Selath Holdings S.à r.l. (the “Cornerstone Investor”) owned by funds or vehicles advised by CVC Advisers Greece SMSA and its affiliates and Hellenic Corporation of Assets and Participations S.A. (“HCAP”) participated in the Share Capital Increase through the Institutional Offering. From the New Shares allocated in the Institutional Offering:

-          38,200,000 of the New Shares were allocated to the Cornerstone Investor, corresponding to 29.96% of the Institutional Offering and 25.47% of the Combined Offering

-          11,744,746 of the New Shares were allocated to HCAP, corresponding to 9.21% of the Institutional Offering and 7.83% of the Combined Offering

6.       The total capital raised by the Company through the Combined Offering amounts to, before deducting the expenses, €1,350,000,000.00 [Public Offering (€9.00 * 22,500,000 New Shares = €202,500,000.00 and Institutional Offering (€9.00 * 127,500,000New Shares = €1,147,500,000.00)].

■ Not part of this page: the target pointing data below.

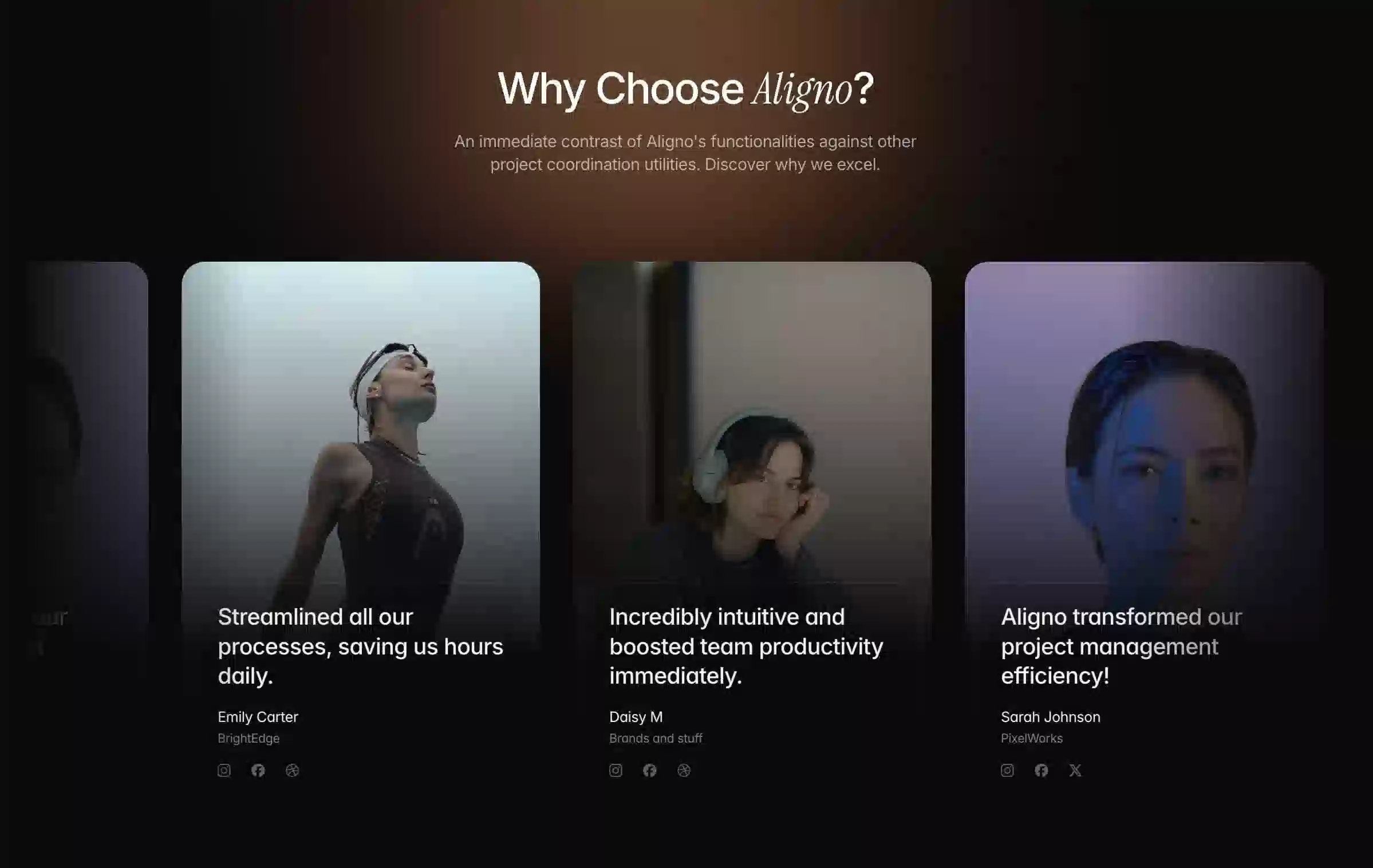Click the swimmer photo on Emily Carter's card

pyautogui.click(x=361, y=429)
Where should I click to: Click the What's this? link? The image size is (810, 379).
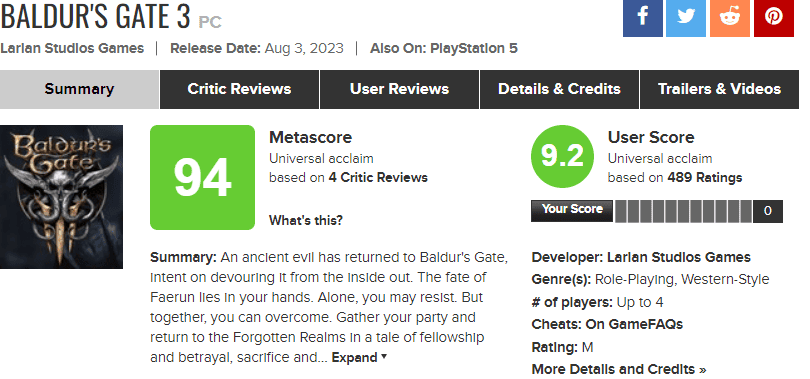pyautogui.click(x=306, y=221)
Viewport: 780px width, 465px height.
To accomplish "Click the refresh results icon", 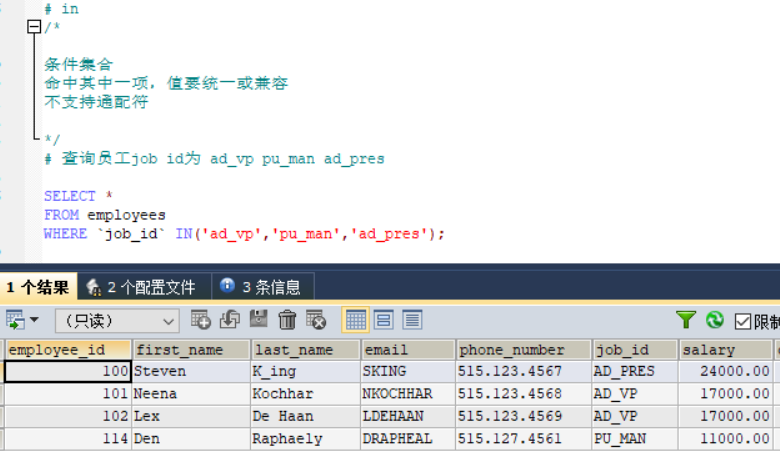I will pos(714,320).
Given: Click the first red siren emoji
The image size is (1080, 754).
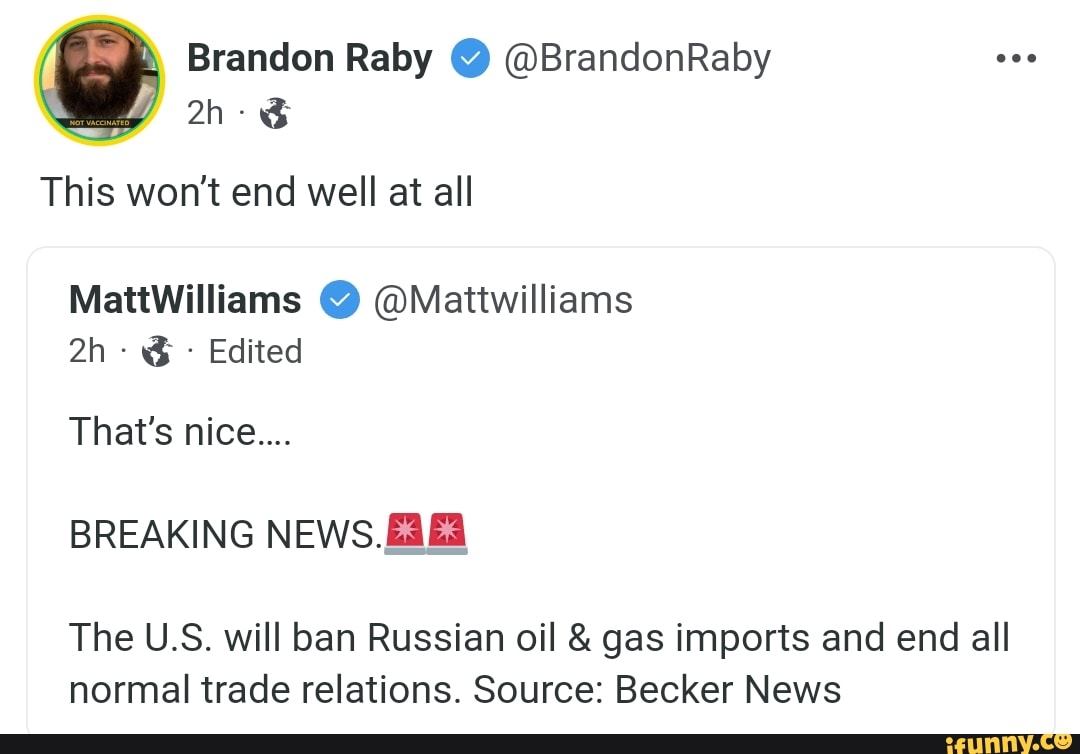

7.       Taking into account valid subscriptions only, the total demand that was expressed in the Public Offering amounted to 43,697,920 New Shares, thus oversubscribing the total number of New Shares allocated in the Public Offering (namely 22,500,000 New Shares) by 1.94 times approximately. Furthermore, taking into account valid subscriptions only:

(a)    the demand from the 10,935 subscription applications of Retail Investors submitted in the Public Offering corresponds to 31,036,786 New Shares, oversubscribing the 13,503,920 New Shares allocated in this category by 2.30 times approximately; and

(b)    The demand from the 113 subscription applications of Qualified Investors submitted in the Public Offering corresponds to 12,661,134 New Shares, oversubscribing the 8,996,080 New Shares allocated in this category by 1.41 times approximately.

Moreover, it is noted that, taking into account valid subscriptions only, the total demand that was expressed in the Combined Offering amounted to 410,147,119 New Shares, thus oversubscribing the total number of the New Shares which were offered (namely 150,000,000 New Shares) by 2.73 times approximately.

Consequently, after the completion of the Combined Offering, all New Shares were fully subscribed for, namely all 150,000,000 New Shares.

Furthermore, it is noted that the Lead Underwriters and the Underwriter have not subscribed for New Shares on their own account in the context of the Public Offering save for the following:

Underwriter of the Public Offering

Total Allocated New Shares

 

National Bank of Greece

216,565(1)

Alpha Bank

-

Eurobank S.A.

-

Piraeus Bank

1,832 (1)

Euroxx Securities S.A.

12,213 (1), (2)

Optima bank S.A.

110,000 (1)

Total

340,610

(1)       Represent shares allocated to them in the context of the Priority and Pro-rata allocation, in accordance with the Terms.

(2)    Euroxx Securities S.A. acquired additional 11,000 shares in the context of the Institutional Offering.

Finally, it is noted that they have not undertaken, pursuant to the relevant placing agreement executed with PPC within the context of the Public Offering, any firm subscription commitment in relation to New Shares.

EXPECTED TIMETABLE

Set out below is the expected timetable for the admission to trading of the New Shares on the Main Market of the Regulated Securities Market of the ATHEX:

Date

Event

12.11.2021

ATHEX approval regarding the admission of the New Shares to trading[1]

12.11.2021

Publication of the announcement stating the trading commencement date of the New Shares in the Daily Statistical Bulletin of the ATHEX and on PPC’s website.

16.11.2021

Commencement of trading of the New Shares.

It is noted that the above mentioned timetable is dependent upon a number of unforeseeable factors and, therefore, is subject to change.

In any case, investors will be informed through a relevant announcement by PPC.

[1] Subject to the competent ATHEX committee meeting on that date.